Okay, there’s barely a brand around that hasn’t been rumoured to be in the process of buying Ducati, and the latest word is that Harley-Davidson has thrown its hat into the ring.
That Ducati is up for sale is well known. Its parent company, Volkswagen, has been looking to off-load non-core parts of its empire since getting caught up in the dieselgate scandal and, as its only motorcycle marque, Ducati is in the firing line.
But it ain’t a fire-sale. VW wants to see a return on its investment and, having bought Ducati for about €860 million (A$1.3 billion) in 2012, it now wants in the region of €1.4-1.5 billion.
VW this year hired Evercore Partners to explore potential buyers and since then names including Royal Enfield, TVS, Bajaj and Hero – all Indian brands – have been named as possible suitors, as have some non-bike companies.

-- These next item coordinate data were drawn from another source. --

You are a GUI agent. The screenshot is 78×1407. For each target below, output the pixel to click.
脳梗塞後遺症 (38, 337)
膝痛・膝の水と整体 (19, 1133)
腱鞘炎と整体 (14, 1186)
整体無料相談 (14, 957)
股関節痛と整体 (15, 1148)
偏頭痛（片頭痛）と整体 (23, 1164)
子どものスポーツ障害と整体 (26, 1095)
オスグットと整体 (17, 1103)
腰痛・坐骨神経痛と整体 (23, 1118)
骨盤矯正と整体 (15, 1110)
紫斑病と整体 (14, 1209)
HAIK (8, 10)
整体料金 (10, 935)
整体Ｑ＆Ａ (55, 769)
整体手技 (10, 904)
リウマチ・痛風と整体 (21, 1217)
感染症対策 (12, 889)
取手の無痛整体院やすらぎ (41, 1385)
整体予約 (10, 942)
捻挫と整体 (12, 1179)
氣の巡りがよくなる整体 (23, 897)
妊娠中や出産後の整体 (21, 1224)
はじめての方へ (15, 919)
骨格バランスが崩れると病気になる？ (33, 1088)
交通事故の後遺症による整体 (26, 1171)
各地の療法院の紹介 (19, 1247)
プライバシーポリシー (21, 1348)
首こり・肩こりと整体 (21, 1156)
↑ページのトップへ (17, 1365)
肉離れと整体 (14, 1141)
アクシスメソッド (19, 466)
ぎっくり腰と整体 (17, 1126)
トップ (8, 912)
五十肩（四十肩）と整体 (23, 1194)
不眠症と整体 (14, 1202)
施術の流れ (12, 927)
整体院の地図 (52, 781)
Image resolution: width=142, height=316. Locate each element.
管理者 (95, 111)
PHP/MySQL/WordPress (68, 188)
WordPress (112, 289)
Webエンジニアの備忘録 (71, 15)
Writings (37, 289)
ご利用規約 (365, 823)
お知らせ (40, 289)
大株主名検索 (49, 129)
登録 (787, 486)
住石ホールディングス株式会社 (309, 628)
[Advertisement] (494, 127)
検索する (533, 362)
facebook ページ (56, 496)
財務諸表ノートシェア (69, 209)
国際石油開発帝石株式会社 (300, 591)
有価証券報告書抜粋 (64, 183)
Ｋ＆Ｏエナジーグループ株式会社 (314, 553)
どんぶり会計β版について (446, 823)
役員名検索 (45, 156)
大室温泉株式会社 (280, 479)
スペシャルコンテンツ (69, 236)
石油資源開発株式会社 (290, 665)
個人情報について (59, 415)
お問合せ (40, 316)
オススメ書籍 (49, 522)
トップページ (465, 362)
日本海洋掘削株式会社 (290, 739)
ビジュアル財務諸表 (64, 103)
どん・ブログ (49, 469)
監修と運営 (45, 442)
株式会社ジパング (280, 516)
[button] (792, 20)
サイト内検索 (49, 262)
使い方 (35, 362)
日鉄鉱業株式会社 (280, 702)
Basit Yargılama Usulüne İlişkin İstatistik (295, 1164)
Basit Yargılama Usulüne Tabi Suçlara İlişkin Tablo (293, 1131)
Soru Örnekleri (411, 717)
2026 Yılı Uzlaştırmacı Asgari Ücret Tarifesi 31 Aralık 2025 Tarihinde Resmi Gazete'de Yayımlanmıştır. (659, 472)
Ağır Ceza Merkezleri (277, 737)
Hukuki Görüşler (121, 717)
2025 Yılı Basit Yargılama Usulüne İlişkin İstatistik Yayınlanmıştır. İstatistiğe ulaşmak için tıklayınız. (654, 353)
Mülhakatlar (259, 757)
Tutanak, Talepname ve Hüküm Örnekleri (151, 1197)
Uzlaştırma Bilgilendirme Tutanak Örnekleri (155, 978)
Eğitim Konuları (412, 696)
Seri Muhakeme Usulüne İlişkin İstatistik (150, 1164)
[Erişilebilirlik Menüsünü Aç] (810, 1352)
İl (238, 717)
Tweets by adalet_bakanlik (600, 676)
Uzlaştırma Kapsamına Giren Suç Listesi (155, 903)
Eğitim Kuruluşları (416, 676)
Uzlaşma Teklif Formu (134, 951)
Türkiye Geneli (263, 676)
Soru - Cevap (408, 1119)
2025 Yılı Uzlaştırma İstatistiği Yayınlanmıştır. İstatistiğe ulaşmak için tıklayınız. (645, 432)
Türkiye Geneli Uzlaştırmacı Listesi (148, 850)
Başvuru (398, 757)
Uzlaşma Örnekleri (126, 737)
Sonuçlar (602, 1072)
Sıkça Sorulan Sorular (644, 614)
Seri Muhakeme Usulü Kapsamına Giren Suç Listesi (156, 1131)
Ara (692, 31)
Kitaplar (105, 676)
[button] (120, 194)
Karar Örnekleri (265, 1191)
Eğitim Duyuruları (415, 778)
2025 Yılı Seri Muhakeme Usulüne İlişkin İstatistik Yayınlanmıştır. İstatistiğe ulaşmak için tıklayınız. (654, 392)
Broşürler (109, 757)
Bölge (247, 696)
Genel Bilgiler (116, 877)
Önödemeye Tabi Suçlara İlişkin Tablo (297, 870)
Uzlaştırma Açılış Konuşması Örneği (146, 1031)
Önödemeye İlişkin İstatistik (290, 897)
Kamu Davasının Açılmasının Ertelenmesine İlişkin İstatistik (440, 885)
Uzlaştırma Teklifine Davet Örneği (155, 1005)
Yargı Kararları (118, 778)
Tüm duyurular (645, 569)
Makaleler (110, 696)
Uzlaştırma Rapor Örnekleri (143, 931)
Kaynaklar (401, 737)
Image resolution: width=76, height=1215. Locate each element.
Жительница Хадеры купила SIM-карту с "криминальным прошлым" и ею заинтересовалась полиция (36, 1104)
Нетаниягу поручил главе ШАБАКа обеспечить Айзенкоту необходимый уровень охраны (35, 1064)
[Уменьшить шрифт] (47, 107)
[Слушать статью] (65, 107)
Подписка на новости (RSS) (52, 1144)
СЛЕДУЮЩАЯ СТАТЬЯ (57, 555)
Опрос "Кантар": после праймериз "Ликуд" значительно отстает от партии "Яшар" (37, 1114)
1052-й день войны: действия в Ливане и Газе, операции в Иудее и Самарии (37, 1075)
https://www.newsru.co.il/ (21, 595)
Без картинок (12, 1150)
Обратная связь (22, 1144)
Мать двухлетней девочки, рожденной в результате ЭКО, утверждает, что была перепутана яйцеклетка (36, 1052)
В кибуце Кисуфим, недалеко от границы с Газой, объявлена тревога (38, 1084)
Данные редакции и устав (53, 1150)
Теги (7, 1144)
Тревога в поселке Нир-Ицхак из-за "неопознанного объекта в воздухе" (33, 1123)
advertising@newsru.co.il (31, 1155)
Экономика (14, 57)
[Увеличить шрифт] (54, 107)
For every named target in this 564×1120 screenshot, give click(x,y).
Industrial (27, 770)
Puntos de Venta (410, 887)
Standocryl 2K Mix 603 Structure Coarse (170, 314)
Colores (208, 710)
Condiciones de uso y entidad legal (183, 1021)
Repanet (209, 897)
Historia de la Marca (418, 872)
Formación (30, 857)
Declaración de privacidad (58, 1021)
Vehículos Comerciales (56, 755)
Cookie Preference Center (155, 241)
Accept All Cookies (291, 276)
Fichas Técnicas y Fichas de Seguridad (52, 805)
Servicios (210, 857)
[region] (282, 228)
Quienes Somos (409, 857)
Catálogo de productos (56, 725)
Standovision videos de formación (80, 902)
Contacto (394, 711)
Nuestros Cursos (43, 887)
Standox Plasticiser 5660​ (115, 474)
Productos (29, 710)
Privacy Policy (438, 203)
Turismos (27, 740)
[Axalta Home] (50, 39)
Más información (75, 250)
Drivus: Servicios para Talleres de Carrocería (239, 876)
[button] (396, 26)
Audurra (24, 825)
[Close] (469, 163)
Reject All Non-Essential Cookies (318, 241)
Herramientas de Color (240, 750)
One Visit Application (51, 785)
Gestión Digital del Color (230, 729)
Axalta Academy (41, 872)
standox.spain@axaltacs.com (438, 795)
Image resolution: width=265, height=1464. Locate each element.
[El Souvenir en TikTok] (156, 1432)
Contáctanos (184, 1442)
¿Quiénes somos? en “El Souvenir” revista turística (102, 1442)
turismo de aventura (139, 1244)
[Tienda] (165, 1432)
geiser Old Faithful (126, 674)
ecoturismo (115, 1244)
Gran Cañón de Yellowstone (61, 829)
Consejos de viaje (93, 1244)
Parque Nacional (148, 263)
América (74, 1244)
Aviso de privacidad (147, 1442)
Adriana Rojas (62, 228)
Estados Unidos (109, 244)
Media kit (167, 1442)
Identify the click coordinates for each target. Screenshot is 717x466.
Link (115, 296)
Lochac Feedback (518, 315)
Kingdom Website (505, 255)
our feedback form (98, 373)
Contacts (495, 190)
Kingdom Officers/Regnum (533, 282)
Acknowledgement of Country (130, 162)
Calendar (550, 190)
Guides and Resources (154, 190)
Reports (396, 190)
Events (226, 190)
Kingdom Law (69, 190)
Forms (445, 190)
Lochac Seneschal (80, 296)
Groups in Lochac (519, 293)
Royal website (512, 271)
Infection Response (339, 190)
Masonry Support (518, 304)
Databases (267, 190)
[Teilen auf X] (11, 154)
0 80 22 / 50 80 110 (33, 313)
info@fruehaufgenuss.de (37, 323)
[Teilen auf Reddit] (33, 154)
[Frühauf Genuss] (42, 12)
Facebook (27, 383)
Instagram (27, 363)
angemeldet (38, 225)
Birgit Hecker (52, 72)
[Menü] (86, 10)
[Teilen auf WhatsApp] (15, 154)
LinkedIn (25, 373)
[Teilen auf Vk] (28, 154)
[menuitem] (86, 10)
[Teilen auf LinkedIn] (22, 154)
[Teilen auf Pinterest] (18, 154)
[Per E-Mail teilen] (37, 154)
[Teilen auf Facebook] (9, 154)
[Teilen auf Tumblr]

Now Harley-Davidson looks a possisble front-runner. Press agency Reuters reports unnamed sources as claiming Harley has employed Goldman Sachs to pull a deal together.
While there’s no doubting Harley-Davidson’s financial clout, the firm’s previous dabbling with sportsbike brands might make Ducati fans nervous. Harley has previously owned Buell and MV Agusta, and opted to close the former in 2009 when the financial crisis hit.
A Harley buyout would represent another U-turn in the company’s thinking.
Under the wing of VW, Ducati has blossomed into a technology leader (from which H-D would greatly benefit), with an enviable racing arm, a rich heritage and, important to Harley, a hugely recognisable brand.
Vitally, Ducati doesn’t compete directly with Harley and between the two companies there’s a massive spread of motorcycles to appeal to pretty much every rider.